## Texte à lire
Pitié pour Constance, d'André Fortin (chronique 1)

pitiepourconstance.jpgUne chronique d'Ishtar

 « Avertissement

Ce roman est une fiction. Toute ressemblance avec des personnages existants ou ayant existé, serait donc purement fortuite. »
 
Avertissement liminaire, donc. Année : 2010. Lieu : France. Milieux : la politique, la justice.

 Le milieu de la politique : compte tenu de l’avertissement, on s’abstiendra donc de reconnaître, au premier rang, le Président de la République : « Le président qui n’avait pas la réputation d’avoir lu grand-chose […] » ; « […] l’autre [i.e le président] continuait à gesticuler, proférant quelques jurons, il aimait ça. » ; « Le conseiller songea que le président n’était pas le genre à qui l’on pouvait donner mauvaise conscience comme ça. Pas facile ! C’était un type qui était tout à sa réussite, seule sa réussite personnelle comptait. Il n’avait pas d’idée. Il avait une vague culture libérale, un simple vernis, aimait l’Amérique parce que, précisément, c’était par excellence le pays de la réussite, menait volontiers une politique de droite, à l’américaine si possible, mais pouvait tout aussi bien prendre à l’occasion une mesure de gauche si ça pouvait lui rapporter quelque chose. Pas d’états d’âme ! »  

On s’abstiendra, de la même manière,  de reconnaître qui que ce soit dans cet échange :

« A mon avis, dit le ministre de l’Intérieur, avant même qu’on ait ouvert la séance car c’était un homme qui était conscient de son importance, il faut ouvrir une information, une information judiciaire […]

Je vois où vous voulez en venir, rétorqua la ministre de la Justice, assez d’accord sur le principe mais piquée au vif de voir ainsi fouler ses plates-bandes par le flic en chef. […] »

On s’abstiendra, enfin, en lisant ces lignes, de subodorer la plus infime ressemblance entre ce personnage de fiction et une personne connue :

« Les mines s’assombrirent, les fronts se plissèrent, les mâchoires se contractèrent. Pour les autres, les manières du Premier ministre, un fantoche en vérité, étaient insupportables, des manières de donneur de leçon à la petite semaine ! » ; « Le ministre de l’Intérieur n’en croyait pas ses oreilles. Pour qui se prenait-il, ce Premier ministre, il avait pourtant dû comprendre, depuis un moment déjà, que, dans la nouvelle configuration constitutionnelle, il n’était rien, en tout cas rien de plus qu’un ministre lambda et peut-être moins encore qu’un ministre important, comme celui de l’Intérieur, précisément. […] »

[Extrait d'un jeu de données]

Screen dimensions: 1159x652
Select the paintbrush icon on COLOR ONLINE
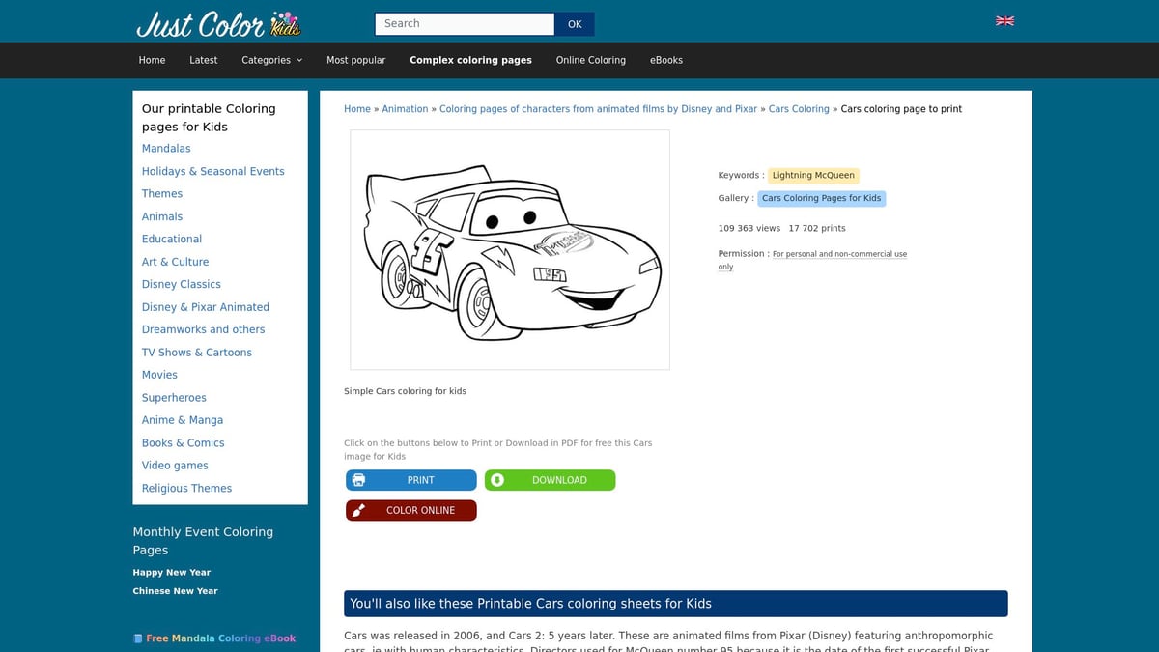coord(359,510)
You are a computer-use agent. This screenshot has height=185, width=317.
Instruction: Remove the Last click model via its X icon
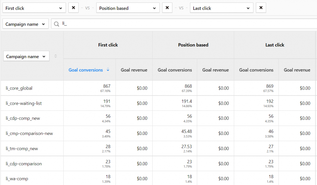(x=261, y=7)
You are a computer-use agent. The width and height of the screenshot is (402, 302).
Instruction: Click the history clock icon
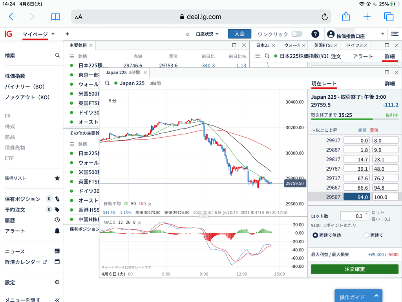pos(57,220)
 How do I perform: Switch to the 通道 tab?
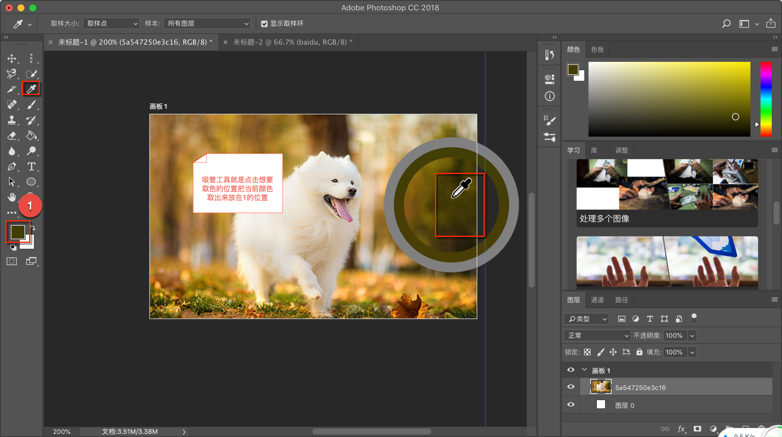tap(597, 300)
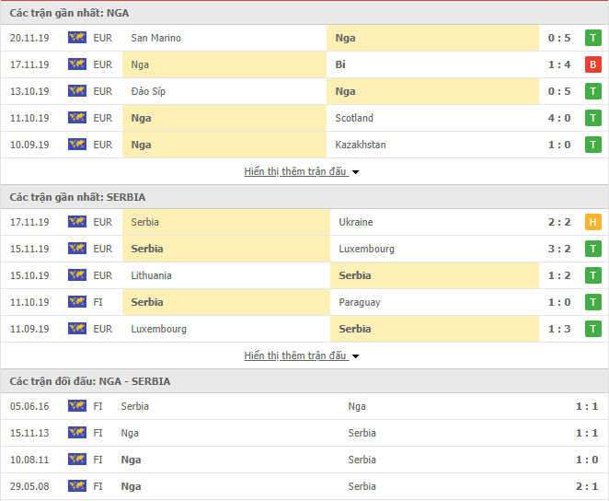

## Consigne de l'exercice A
Recopiez le passage de la chronique sur le roman Pitié pour Constance, de « Pitié pour Constance, d'André » jusqu'à « politique, la justice. », ces deux bornes comprises.
## Consigne de l'exercice B
Relevez toutes les lignes où figure le mot « computer ».
La chronique et les lignes n'ont aucun lien entre elles.

## Réponse complète A
Pitié pour Constance, d'André Fortin (chronique 1)

pitiepourconstance.jpgUne chronique d'Ishtar

 « Avertissement

Ce roman est une fiction. Toute ressemblance avec des personnages existants ou ayant existé, serait donc purement fortuite. »
 
Avertissement liminaire, donc. Année : 2010. Lieu : France. Milieux : la politique, la justice.

## Réponse complète B
You are a computer-use agent. This screenshot has height=185, width=317.
You are a computer-use agent. The width and height of the screenshot is (402, 302).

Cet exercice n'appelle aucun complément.